I look at pictures of the area devastated by the Fukushima tsunami and see debris still awaiting collection, radioactive waste still making its presence known, a whole landscape that will never fully recover from the devastation it endured, and I wonder at what point we can call a disaster truly over if its affects will continue to be felt, perhaps invisibly, for centuries to come. 

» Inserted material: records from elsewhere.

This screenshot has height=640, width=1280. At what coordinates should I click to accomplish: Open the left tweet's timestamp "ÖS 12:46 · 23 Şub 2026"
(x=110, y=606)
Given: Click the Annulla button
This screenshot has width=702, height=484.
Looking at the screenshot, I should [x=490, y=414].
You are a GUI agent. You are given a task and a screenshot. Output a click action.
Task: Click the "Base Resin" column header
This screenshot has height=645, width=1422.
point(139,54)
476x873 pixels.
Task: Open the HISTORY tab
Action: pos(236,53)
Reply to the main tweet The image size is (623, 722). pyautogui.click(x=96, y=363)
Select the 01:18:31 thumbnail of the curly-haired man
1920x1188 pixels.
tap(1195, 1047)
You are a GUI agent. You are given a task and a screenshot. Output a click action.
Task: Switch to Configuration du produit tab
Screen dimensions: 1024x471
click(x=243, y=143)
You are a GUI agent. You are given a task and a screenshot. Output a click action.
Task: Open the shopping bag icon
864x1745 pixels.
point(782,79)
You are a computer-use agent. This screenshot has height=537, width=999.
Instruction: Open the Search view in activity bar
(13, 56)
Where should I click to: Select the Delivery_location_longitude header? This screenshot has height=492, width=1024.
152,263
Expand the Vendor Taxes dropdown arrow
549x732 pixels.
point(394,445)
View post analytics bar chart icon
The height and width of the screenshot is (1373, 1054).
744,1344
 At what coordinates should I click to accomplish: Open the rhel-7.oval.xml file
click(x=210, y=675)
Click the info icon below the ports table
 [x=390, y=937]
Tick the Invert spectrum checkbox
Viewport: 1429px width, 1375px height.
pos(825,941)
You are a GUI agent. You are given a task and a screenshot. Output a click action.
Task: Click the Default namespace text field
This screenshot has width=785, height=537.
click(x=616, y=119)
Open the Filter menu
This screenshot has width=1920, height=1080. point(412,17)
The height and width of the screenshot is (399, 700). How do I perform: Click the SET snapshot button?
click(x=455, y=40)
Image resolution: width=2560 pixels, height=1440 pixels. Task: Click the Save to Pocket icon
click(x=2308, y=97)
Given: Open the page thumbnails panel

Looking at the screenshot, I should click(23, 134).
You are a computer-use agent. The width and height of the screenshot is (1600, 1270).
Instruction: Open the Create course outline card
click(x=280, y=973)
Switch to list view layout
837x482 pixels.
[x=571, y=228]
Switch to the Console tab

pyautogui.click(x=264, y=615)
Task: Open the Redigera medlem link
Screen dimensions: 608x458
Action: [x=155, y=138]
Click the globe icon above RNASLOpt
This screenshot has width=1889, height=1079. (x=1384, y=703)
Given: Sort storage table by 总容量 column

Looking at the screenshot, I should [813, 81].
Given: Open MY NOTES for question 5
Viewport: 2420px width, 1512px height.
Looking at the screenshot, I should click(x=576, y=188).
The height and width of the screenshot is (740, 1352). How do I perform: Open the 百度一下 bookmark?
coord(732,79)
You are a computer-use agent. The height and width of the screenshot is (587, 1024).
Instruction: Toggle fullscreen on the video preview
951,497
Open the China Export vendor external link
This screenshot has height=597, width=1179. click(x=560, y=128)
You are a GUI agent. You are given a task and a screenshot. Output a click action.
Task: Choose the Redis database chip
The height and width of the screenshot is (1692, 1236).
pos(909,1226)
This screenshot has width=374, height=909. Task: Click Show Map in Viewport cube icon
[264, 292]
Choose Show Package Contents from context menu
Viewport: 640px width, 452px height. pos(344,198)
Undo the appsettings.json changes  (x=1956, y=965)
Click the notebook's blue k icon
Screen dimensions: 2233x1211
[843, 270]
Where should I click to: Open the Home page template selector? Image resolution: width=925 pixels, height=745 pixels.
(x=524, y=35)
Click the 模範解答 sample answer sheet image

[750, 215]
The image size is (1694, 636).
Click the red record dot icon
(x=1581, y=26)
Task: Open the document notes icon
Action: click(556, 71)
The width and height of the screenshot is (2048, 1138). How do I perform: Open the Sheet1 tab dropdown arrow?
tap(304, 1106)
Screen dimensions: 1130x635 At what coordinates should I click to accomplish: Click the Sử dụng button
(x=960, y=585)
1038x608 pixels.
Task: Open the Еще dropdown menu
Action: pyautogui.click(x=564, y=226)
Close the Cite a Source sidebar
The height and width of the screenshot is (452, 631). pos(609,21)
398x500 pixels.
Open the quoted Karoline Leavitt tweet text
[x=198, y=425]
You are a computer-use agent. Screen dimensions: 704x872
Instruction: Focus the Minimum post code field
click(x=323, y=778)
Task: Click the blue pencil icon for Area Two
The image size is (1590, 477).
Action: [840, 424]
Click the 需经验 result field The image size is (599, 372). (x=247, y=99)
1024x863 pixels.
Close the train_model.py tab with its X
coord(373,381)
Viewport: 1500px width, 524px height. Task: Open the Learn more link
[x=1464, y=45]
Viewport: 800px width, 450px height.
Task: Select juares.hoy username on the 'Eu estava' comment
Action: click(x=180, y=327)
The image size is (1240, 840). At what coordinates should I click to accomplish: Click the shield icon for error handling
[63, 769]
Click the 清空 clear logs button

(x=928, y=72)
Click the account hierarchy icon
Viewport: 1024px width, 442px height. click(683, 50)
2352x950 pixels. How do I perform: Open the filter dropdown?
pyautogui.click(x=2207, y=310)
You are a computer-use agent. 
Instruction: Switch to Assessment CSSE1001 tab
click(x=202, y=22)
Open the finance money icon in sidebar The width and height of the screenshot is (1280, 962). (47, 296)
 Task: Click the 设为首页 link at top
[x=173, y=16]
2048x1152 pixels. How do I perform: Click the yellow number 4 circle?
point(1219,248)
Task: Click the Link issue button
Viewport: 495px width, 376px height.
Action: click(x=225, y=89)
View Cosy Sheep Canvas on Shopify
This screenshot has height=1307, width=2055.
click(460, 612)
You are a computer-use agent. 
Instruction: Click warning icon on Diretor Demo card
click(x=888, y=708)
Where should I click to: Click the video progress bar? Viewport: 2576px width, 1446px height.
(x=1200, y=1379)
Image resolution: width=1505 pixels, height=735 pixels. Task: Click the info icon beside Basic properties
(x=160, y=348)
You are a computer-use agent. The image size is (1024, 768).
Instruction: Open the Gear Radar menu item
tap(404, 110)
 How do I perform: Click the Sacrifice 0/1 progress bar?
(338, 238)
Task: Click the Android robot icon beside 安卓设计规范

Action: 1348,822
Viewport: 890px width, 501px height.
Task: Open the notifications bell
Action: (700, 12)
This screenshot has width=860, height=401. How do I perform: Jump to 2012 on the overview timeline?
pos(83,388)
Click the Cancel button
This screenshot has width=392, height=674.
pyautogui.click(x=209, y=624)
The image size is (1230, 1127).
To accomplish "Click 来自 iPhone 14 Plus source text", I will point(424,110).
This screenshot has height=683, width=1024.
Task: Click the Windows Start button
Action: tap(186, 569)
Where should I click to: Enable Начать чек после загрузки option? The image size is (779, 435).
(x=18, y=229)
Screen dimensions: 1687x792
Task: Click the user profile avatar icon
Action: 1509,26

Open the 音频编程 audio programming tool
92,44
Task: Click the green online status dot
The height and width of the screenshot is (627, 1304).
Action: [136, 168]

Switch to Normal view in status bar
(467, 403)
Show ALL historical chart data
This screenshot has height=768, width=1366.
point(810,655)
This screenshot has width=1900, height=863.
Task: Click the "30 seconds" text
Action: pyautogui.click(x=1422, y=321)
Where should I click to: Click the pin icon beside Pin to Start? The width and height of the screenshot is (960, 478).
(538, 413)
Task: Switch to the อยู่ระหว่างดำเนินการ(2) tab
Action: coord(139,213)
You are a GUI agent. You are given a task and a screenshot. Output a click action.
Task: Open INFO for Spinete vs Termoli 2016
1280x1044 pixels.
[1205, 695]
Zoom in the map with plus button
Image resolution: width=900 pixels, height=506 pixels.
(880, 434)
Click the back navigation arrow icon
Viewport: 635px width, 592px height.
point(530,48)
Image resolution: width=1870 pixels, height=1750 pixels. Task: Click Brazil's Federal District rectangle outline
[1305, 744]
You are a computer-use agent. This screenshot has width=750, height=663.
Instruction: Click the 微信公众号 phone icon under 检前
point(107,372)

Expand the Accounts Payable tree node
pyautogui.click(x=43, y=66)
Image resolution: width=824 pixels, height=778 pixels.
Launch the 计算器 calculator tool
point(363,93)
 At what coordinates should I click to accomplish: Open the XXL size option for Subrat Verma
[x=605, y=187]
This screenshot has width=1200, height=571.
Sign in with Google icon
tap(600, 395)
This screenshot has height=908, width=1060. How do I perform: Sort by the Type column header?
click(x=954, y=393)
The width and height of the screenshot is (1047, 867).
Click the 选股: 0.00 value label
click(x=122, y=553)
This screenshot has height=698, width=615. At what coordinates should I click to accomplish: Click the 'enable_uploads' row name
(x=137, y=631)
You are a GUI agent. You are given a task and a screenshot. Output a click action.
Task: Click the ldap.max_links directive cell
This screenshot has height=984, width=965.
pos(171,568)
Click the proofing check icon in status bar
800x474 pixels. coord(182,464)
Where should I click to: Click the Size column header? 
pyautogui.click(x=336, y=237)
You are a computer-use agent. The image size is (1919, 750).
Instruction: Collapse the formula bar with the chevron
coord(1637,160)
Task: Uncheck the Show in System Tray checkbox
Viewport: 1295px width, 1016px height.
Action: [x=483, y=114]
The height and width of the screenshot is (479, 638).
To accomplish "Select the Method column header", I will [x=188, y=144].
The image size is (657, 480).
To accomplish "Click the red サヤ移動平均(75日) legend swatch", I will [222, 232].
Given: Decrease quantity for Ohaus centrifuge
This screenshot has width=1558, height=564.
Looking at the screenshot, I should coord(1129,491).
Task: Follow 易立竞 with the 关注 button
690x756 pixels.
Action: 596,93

But we're definitely entering a new season of possibilities. My brother got to visit face-to-face with my dad for the first time since last March, and the College's Covid dashboard currently lists only three active cases. Best of all, Ohio changed its criteria so I'm now eligible for the vaccine, and I even found an appointment for tomorrow afternoon. I'll have to cancel a class to get the shot, but I doubt my students will complain. We're all in this together, and anything that can move us one step closer to the time when we can all take a field trip and eat a meal together has got to be a good thing. 

Crocuses are blooming in my front garden! What changes will this new season bring?



2 comments:

Colleen said...

I'm so glad to hear you got a vaccine appointment!

Bardiac said...

Great news that you got an appointment for a vaccine!
And yes, the devastation of some disasters really doesn't go away easily, does it?